* [What to do]: Copy the items from the line containing "You are a computer-use agent. 792x624 pixels." down to the line containing "coord(345,109)", renaming "Instruction" to "Step" and leaving everything else unchanged.
━━━━
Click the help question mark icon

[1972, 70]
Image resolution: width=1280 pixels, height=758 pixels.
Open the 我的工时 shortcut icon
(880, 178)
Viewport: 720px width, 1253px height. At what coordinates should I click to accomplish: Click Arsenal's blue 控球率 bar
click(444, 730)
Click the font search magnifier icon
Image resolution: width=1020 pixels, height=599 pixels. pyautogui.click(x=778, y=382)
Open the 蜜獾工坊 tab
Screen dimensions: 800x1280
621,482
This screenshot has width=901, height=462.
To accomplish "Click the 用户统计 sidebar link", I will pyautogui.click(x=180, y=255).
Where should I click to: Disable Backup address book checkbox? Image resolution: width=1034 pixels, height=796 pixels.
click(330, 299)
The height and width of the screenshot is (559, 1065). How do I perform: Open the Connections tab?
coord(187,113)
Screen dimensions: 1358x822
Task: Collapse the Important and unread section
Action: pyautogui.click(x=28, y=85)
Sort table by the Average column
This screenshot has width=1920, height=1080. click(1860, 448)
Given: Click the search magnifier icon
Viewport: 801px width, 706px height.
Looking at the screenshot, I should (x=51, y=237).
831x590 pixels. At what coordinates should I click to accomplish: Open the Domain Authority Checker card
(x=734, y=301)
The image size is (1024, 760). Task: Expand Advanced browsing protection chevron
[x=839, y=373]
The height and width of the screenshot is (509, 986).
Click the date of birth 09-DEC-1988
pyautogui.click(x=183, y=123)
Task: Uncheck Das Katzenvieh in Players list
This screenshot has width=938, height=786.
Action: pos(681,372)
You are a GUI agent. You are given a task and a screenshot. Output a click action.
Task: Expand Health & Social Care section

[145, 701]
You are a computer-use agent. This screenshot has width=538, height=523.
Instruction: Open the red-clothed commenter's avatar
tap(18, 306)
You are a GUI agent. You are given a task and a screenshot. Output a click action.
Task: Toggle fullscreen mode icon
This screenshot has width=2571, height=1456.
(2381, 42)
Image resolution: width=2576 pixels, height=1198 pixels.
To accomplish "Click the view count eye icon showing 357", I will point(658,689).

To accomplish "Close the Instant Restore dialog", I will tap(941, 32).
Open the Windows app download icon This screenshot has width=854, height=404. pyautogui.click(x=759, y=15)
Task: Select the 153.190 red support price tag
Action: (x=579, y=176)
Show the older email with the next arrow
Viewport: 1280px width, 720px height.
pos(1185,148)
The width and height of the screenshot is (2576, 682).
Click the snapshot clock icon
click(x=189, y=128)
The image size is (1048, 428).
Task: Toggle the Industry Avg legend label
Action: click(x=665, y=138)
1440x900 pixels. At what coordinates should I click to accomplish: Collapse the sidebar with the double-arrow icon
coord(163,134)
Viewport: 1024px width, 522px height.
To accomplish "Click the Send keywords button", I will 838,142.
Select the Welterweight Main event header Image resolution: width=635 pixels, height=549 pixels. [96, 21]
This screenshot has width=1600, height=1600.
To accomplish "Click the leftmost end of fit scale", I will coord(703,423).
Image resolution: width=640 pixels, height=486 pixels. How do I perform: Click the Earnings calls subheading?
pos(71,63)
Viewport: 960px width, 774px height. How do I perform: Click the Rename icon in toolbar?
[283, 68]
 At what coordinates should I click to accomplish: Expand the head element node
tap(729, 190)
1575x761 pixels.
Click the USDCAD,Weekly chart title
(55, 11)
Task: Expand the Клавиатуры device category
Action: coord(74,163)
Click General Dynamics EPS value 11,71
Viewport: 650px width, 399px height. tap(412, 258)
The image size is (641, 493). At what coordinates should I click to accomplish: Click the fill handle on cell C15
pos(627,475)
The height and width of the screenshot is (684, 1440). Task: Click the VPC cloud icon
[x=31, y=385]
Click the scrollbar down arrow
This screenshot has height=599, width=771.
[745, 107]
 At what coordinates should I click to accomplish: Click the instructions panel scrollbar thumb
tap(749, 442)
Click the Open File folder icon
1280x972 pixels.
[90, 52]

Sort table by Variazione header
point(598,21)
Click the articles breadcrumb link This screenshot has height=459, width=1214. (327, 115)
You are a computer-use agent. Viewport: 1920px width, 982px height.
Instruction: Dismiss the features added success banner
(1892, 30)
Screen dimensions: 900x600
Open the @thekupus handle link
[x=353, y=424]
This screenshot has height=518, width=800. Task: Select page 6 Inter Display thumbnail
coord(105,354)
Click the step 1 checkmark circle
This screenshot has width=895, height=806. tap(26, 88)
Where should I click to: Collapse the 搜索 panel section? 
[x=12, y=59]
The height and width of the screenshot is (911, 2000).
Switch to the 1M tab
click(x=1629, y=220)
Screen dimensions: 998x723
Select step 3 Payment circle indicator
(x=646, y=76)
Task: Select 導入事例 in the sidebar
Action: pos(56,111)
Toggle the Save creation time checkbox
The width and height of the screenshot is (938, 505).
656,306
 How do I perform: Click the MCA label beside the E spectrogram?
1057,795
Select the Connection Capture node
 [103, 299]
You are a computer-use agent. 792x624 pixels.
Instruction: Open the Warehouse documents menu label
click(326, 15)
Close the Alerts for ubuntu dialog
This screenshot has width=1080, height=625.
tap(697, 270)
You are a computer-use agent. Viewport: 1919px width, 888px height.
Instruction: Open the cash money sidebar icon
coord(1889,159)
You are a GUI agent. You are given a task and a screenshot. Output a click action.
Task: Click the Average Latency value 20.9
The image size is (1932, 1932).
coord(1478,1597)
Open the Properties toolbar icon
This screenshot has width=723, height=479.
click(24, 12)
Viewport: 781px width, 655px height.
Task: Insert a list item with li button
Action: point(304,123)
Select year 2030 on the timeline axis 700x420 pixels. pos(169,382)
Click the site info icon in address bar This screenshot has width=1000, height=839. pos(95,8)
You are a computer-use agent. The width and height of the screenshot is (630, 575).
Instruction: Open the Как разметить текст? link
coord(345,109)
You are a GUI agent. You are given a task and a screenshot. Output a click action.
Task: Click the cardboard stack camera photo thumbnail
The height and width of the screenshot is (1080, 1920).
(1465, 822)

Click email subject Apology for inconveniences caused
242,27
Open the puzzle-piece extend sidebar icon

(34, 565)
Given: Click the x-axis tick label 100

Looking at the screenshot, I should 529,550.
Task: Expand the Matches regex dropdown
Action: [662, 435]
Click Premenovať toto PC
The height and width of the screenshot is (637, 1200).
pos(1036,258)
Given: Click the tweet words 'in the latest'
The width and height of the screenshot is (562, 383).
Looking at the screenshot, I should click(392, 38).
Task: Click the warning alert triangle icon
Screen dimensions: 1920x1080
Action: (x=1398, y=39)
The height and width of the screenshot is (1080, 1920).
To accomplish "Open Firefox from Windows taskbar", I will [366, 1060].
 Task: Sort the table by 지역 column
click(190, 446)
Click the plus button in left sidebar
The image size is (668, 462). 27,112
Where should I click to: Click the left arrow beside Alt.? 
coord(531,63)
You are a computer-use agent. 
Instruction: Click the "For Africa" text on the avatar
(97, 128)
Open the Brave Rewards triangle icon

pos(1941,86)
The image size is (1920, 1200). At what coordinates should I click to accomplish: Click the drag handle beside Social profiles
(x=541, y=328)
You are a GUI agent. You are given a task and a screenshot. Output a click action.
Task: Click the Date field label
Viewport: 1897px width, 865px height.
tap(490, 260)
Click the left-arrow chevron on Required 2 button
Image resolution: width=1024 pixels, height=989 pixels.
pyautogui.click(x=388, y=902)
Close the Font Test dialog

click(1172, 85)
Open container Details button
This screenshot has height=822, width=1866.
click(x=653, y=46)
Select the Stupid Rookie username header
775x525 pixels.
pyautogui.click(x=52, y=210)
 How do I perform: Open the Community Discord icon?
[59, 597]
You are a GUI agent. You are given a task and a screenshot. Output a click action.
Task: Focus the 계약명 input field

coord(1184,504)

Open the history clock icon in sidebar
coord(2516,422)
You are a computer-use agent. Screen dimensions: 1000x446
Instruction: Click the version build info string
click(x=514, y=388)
━━━━
* [Solution for this exercise]:
You are a computer-use agent. 792x624 pixels.
Step: Open the Warehouse documents menu label
click(326, 15)
Close the Alerts for ubuntu dialog
This screenshot has width=1080, height=625.
tap(697, 270)
You are a computer-use agent. Viewport: 1919px width, 888px height.
Step: Open the cash money sidebar icon
coord(1889,159)
You are a GUI agent. You are given a task and a screenshot. Output a click action.
Task: Click the Average Latency value 20.9
The image size is (1932, 1932).
coord(1478,1597)
Open the Properties toolbar icon
This screenshot has width=723, height=479.
click(24, 12)
Viewport: 781px width, 655px height.
Task: Insert a list item with li button
Action: point(304,123)
Select year 2030 on the timeline axis 700x420 pixels. pos(169,382)
Click the site info icon in address bar This screenshot has width=1000, height=839. pos(95,8)
You are a computer-use agent. The width and height of the screenshot is (630, 575).
Step: Open the Как разметить текст? link
coord(345,109)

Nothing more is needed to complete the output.